Upregulation of the hyperpolarization-activated cation current in rat thalamic relay neurones by acetazolamide

1. The effect of inhibition of brain carbonic anhydrase (CB) on the hyperpolarization-activated cation current (I-h) of thalamocortical (TC) neurones of the rat ventrobasal thalamic complex (VB) was investigated in an in vitro slice preparation using the whole-cell patch-clamp technique and fluorescence ratio imaging of the pH indicator 2',7'-bis(carboxyethyl) -5(and -6)-carboxyfluorescein (BCECF). 2. Recording of I-h before and after addition of 0.4-0.8 mM acetazolamide to the bathing fluid revealed a significant shift in the voltage dependence of activation (V-1/2) of 5-7 mV to more positive potentials. 3. Simultaneous recording of I-h and BCECF fluorescence ratio (F-420/F-495) revealed an increase in I-h amplitude accompanied by an intracellular alkalinization upon application of acetazolamide.
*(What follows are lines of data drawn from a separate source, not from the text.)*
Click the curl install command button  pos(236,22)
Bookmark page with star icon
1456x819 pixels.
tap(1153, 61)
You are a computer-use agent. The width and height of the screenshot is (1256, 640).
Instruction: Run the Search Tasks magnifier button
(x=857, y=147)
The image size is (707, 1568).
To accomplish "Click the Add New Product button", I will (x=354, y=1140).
The CA inhibitor ethoxyzolamide (EZA, 50 mu M) also led to an intracellular alkalinization and a subsequent 4-5 mV positive shift of V-1/2 of I-h. 4. Acetazolamide and EZA both profoundly slowed the rapid fall of pH, upon switching from Hepes- to CO2/HCO3--buffered superfusate, indicating intracellular CA isoforms in TC neurones. 5. In slices bathed in Hepes-buffered saline, addition of acetazolamide had no effect on the amplitude and time course of activation of I-h, indicating that the action of acetazolamide on I-h was dependent on the presence of HCO3-. 6. Under current-clamp conditions, the neuronal response to hyperpolarizing current pulses in the presence of acetazolamide was decreased as compared to control. This resulted in a strongly reduced ability of TC neurones to produce rebound Ca2+-mediated spikes. 7. The present results implied that in TC neurones acetazolamide led to an intracellular alkalinization which causes, due to its pH sensitivity, an increase in I-h.